When I was 14, I took an opportunity and started out on a
very large project: A friend of mine bought an Edmund
Scientific mirror-making kit, decided he didn't have the time to
pursue it, and sold it to me. The kit included a 10" Pyrex mirror
blank, a plate glass tool blank, and all the abrasives needed to
grind and polish it. I did most of the grinding in my basement,
using a defunct round wringer washer as a grinding station. I
followed the instructions in the kit, along with whatever I could
find in the library, and though it took a couple of months, in time
I had a Pyrex blank with a smooth curve, focusing at about 67
inches. My goal was 70, so I came pretty close, and in truth, 67"
would make for a shorter and somewhat lighter tube.
Now, grinding is only half the job. Polishing the ground mirror
surface took sophisticated methods to gauge the accuracy of the
curve, which has to be a parabola to focus items at infinity (like
stars) to a sharp image. I decided I was over my head, and did the
sensible thing: I enrolled in a class at the Adler Planetarium on
Chicago's lakefront, which took up most of the summer that I turned
15. They had an optical shop in the basement that included the
required Focault tester, plus a superb teacher, Ken Wolf, who
helped me get the polishing done and mirror curve accurate. They
were also able to aluminize it, and by that fall, I had a 10" F6.7
parabolic telescope mirror accurate to 1/25 wave, which was
bogglingly accurate for a first shot by a 15-year-old.

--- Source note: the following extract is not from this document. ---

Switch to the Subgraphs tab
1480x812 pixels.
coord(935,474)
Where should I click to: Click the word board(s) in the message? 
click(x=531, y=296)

The rest of the scope took another two years and change to
complete. A friend's father made me a tube out of sheet aluminum. I
built a tube saddle out of scrap wood and hardware-store aluminum
stock. I had no tools more sophisticated than my dad's circular saw
and saber saw. And that was for woodworking--for metal I did it all
with a hacksaw and files. I had some help from my high school
machine shop teacher, who dug up a piece of iron that he said was
hull metal from a scrapped battleship. He cut it to size on the big
bandsaw for me. I spent many study hall hours in his shop on one of
the lathes, boring out 2" pipe fittings and making numerous small
parts. I owe Mr. Brinkmann a huge debt of gratitude. Without his
help and the use of his machines, I could not have finished the
scope.
It was going to be a big scope, and a much heavier one than the
8" Newtonian I had built from a Sam Brown book the summer I turned
14. I turned my attention to building a base. There was a lot of
scrap lumber in the crawlspace. I had the notion of building a
cement form out of scrap lumber and pouring a solid triangular
concrete shape 36" on a side with bolts embedded in the top for the
battleship-metal mount.
So I built me a cement form.
Whoops. Doing some math and library research showed me that the
concrete base would weigh at least 400 pounds. Yes, I could make
it--but once I made it, I had no idea how I would move it. So I was
left with a scrap lumber cement form...
I.D.E.A!
![](http://www.contrapositivediary.com/wp-content/uploads/2020/11/FirstDateSketchTelescope___325_Wide.jpg)
The form was made entirely from 2" dimensional lumber, from
2X4s to a scrap of 2X12. I could carry it around with only a little
puffing. So I would use the cement form as the telescope base.
A lot more work and allowance money would go into the telescope
before I finished it--more or less--in the fall of 1969. On an
early date with a pretty 16-year-old girl I had met in church, I
told her about the project and drew a picture of it on her little
spiral notebook. (See left. She enjoyed talking about science. So
did I. She married me in October 1976, and our flag still
flies.)
I used that scope a lot, even though it was bulky and
heavy and awkward to cart around. In 2000, I (finally!) poured a
concrete base for it at our house at the north end of Scottsdale.
(See below.) I bought a large plastic trash can to put over the
scope to keep the weather off it, and enjoyed it tremendously.
Well, we moved to Colorado in 2003. When I went behind the garage
to fetch out the now-retired wood base, I discovered that the local
termites had been feasting for a couple of years, and there was
nothing much left.
I haven't had the 10" assembled since. And it's now about damned
time to get to work.
I've spent a couple of weekends messing with it. Yesterday I
bolted the aluminum tang to the base, and although there will be
some refinements, what you see below is pretty much what you'll see
when it's in service.
The equatorial head is still workable, though tremendously
heavy. I hope to build a new one out of aluminum. In the meantime,
I see no reason why I can't have it up and working by the time of
the Great Conjunction of Jupiter and Saturn on
December 21. The two giant planets will appear just 6.1 arc-minutes
apart, close enough to see in the same eyepiece field, and closer
in the sky than they've been since 1623. A conjunction of this sort
is said by some to be the Christmas Star that the Three Wise men
followed to Bethlehem. Miss that? No way!
More on the 10" scope project as it happens.